Alexei Starovoitov <alexei.starovoitov@xxxxxxxxx> · Mon, 17 Aug 2020 09:32:07 -0700

On Mon, Aug 17, 2020 at 10:18:47PM +0800, Bob Liu wrote:
> > +
> > +/* allows IO by default if no programs attached */
> > +int io_filter_bpf_run(struct bio *bio)
> > +{
> > +	struct bpf_io_request io_req = {
> > +		.sector_start = bio->bi_iter.bi_sector,
> > +		.sector_cnt = bio_sectors(bio),
> > +		.opf = bio->bi_opf,
> > +	};
> > +
> > +	return BPF_PROG_RUN_ARRAY_CHECK(bio->bi_disk->progs, &io_req, BPF_PROG_RUN);
> 
> 
> I think pass "struct bpf_io_request" is not enough, since we may want to do the filter based on
> some special patterns against the io data.
> 
> I used to pass "page_to_virt(bio->bi_io_vec->bv_page)" into ebpf program..

Bob,

Just like other bpf uapi structs the bpf_io_request is extensible and
such pointer can be added later, but I have a different question.

Leah,

Do you really need the arguments to be stable?
If so 'opf' above is not enough.
sector_start, sector_cnt are clean from uapi pov,
but 'opf' exposes kernel internals.
The patch 2 is doing:
+int protect_gpt(struct bpf_io_request *io_req)
+{
+       /* within GPT and not a read operation */
+       if (io_req->sector_start < GPT_SECTORS && (io_req->opf & REQ_OP_MASK) != REQ_OP_READ)
+               return IO_BLOCK;

The way ops are encoded changed quite a bit over the kernel releases.
First it was REQ_WRITE, then REQ_OP_SHIFT, now REQ_OP_MASK.
>From kernel pov it would be simpler if bpf side didn't impose stability
requriment on the program arguments.
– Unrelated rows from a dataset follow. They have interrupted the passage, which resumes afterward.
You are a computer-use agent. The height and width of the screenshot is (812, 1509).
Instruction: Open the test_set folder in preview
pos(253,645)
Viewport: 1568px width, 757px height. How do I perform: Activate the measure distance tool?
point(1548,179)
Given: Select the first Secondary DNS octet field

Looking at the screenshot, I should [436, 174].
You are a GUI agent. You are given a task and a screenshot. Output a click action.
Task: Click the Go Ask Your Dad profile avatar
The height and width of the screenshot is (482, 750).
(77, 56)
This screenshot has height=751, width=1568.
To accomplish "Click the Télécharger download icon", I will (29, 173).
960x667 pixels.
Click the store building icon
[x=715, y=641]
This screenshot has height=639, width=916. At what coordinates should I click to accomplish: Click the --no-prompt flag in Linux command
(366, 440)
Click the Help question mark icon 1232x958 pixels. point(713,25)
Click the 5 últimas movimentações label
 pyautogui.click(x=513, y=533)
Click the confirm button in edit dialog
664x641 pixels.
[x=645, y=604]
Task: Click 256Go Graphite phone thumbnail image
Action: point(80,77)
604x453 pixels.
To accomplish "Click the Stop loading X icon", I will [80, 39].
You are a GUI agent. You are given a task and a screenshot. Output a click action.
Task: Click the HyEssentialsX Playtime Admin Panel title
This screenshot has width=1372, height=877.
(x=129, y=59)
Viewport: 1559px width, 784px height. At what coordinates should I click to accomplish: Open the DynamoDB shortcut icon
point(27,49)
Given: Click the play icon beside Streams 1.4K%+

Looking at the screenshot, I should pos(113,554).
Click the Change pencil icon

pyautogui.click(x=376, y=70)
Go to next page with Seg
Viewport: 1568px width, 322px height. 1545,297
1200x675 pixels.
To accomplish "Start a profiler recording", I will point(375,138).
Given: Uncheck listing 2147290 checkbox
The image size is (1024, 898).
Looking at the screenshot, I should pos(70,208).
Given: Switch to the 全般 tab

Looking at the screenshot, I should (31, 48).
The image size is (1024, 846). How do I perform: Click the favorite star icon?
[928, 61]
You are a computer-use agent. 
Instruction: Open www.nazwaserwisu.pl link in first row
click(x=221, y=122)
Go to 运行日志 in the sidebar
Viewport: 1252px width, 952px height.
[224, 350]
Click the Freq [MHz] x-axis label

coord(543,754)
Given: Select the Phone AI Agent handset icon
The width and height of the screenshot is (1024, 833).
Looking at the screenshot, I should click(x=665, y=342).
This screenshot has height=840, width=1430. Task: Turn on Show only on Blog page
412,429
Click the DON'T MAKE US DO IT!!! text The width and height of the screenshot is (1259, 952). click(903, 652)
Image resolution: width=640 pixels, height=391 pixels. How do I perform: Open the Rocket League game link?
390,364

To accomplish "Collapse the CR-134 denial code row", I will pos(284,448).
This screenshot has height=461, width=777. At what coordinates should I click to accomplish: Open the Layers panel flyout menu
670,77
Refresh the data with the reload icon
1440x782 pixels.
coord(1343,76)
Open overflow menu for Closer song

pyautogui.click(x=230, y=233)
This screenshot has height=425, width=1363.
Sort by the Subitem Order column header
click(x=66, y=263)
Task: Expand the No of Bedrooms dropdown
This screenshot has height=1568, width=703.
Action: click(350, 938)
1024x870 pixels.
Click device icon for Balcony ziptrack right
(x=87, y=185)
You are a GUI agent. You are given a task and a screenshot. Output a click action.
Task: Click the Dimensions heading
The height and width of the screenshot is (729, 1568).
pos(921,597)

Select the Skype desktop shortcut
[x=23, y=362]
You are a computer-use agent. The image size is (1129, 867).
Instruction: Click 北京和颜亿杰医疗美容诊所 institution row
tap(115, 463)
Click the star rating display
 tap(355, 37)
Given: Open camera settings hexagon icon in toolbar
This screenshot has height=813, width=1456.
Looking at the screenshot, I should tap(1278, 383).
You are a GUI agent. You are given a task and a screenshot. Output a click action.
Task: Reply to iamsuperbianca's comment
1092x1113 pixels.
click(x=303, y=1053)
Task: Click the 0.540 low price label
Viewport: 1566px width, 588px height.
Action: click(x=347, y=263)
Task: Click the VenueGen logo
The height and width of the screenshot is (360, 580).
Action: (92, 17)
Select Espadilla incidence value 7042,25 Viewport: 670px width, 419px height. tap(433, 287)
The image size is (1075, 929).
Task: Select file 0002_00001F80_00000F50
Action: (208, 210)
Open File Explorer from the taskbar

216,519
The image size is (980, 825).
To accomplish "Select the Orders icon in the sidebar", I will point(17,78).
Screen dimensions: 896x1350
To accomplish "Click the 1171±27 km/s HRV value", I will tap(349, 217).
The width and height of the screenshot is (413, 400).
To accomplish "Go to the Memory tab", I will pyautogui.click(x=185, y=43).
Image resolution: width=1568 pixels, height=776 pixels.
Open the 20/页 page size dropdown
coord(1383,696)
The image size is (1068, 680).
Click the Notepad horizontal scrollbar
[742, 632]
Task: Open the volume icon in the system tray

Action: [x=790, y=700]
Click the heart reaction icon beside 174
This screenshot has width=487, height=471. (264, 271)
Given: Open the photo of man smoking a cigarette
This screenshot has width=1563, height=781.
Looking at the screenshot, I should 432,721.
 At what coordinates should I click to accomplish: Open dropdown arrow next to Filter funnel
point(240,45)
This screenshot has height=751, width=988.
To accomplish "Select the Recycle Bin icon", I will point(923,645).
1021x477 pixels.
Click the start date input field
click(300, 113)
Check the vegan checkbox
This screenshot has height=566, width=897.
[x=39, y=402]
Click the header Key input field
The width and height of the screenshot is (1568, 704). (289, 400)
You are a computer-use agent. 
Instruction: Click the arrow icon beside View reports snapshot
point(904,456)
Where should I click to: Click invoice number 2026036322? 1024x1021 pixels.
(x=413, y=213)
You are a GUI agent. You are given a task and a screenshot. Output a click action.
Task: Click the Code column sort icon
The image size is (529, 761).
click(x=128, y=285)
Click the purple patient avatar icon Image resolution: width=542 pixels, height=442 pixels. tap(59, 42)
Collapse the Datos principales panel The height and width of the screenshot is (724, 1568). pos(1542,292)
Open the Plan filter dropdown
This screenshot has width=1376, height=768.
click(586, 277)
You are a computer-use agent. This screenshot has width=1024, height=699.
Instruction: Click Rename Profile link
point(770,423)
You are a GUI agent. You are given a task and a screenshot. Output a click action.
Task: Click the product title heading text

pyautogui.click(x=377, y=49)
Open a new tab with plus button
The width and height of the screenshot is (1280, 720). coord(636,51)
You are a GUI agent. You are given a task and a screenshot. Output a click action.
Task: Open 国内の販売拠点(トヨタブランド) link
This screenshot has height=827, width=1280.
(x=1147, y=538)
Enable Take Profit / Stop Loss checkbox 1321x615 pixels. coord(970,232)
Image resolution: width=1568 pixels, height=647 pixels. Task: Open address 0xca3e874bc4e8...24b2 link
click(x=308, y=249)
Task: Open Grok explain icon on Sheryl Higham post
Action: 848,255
Then the kernel will be free to change
REG_OP_READ into something else. The progs would break, of course, and would
have to be adjusted. That's what we've been doing with tools like biosnoop.
If you're ok with unstable arguments then you wouldn't need to introduce
new prog type and this patch set.
You can do this filtering already with should_fail_bio().
bpf prog can attach to should_fail_bio() and walk all bio arguments
in unstable way.
Instead of:
+       if (io_req->sector_start < GPT_SECTORS && (io_req->opf & REQ_OP_MASK) != REQ_OP_READ)
you'll write:
  if (bio->bi_iter.bi_sector < GPT_SECTORS && (bio->bi_opf & REQ_OP_MASK) != REQ_OP_READ)
It will also work on different kernels because libbpf can adjust field offsets and
check for type matching via CO-RE facility.
Will that work for you?